Anyway to get the log or check further? So far the embedding result contain some irrelevant info, some LLM can't answer it correctly.
See here for logs etc -> https://docs.continue.dev/troubleshooting#llm-prompt-logs
That log doesn't include reranker related. Continue only log i/o for LLM. It doesn't log i/o for embeddings and reranker models before sent to LLM like my log above.
I mean I can't use reranker for my projects and not sure how to check further without any log.
... but wait, I get it now, the reranker return unexpected result. I wait for a while if I hit the rate limit.
It turn out that I hit the TPM rate limit for embeddings size times codebase nRetrieve params. I can avoid the error by adjusting the nRetrieve. I'm not sure if I can adjust chunk size.
So maybe an improvement can be made to catch and log unexpected response. I never expect it was due to the invalid response or rate limited.
I'm running into this same issue. It's because the core\context\retrieval\pipelines\RerankerRetrievalPipeline.ts is sending too much data to the reranker in one batch:
"Request to model 'rerank-1' failed. The max allowed tokens per submitted batch is 100000. Your batch has 145736 tokens after truncation. Please lower the number of tokens in the batch."
This is with Voyage's renrank-1 model, but not with rerank-lite-1 since it has a higher token limit:
"What is the total number of tokens for the rerankers? We define the total number of tokens as the “(number of query tokens × the number of documents) + sum of the number of tokens in all documents". This cannot exceed 300K for rerank-lite-1 and 100K for rerank-1. However, if you are latency-sensitive, we recommend no more than 200K total tokens per request for rerank-lite-1."
RerankerRetrievalPipeline is sending quite a bit of data
retrievalResults.push(
...recentlyEditedFilesChunks,
...ftsChunks,
...embeddingsChunks,
...repoMapChunks,
);
So it's not even the embeddings themselves that are filling up the batch. I guess we need some way to limit the search results we send to the reranker
I am getting the same issue - do I understand correctly that the solution is removing the reranker from the config.json file? I have atm:
"reranker": {
"name": "voyage",
"params": {
"apiKey": "pa-xxx"
}
},
Hi all, thanks for all the details here. Sharing another example of a user running into this issue: https://discord.com/channels/1108621136150929458/1108621136830398496/1296138969288937522
Will circle back to this thread when we address the issue.
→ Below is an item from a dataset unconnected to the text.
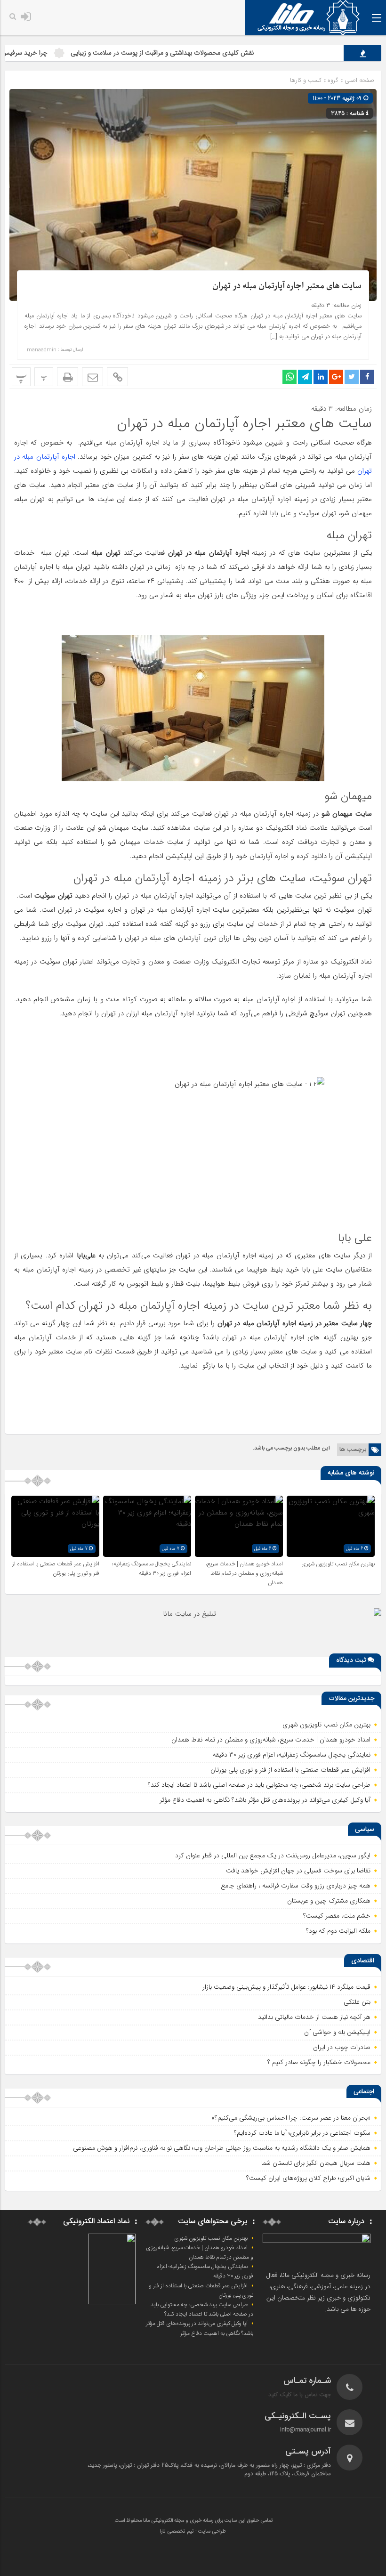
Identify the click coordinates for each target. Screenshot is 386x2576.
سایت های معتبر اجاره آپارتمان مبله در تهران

This issue hasn't been updated in 90 days and will be closed after an additional 10 days without activity. If it's still important, please leave a comment and share any new information that would help us address the issue.
SAME ISSUE...
I also have this issue, but with a slightly different message:
This issue hasn't been updated in 90 days and will be closed after an additional 10 days without activity. If it's still important, please leave a comment and share any new information that would help us address the issue.
This issue was closed because it wasn't updated for 10 days after being marked stale. If it's still important, please reopen + comment and we'll gladly take another look!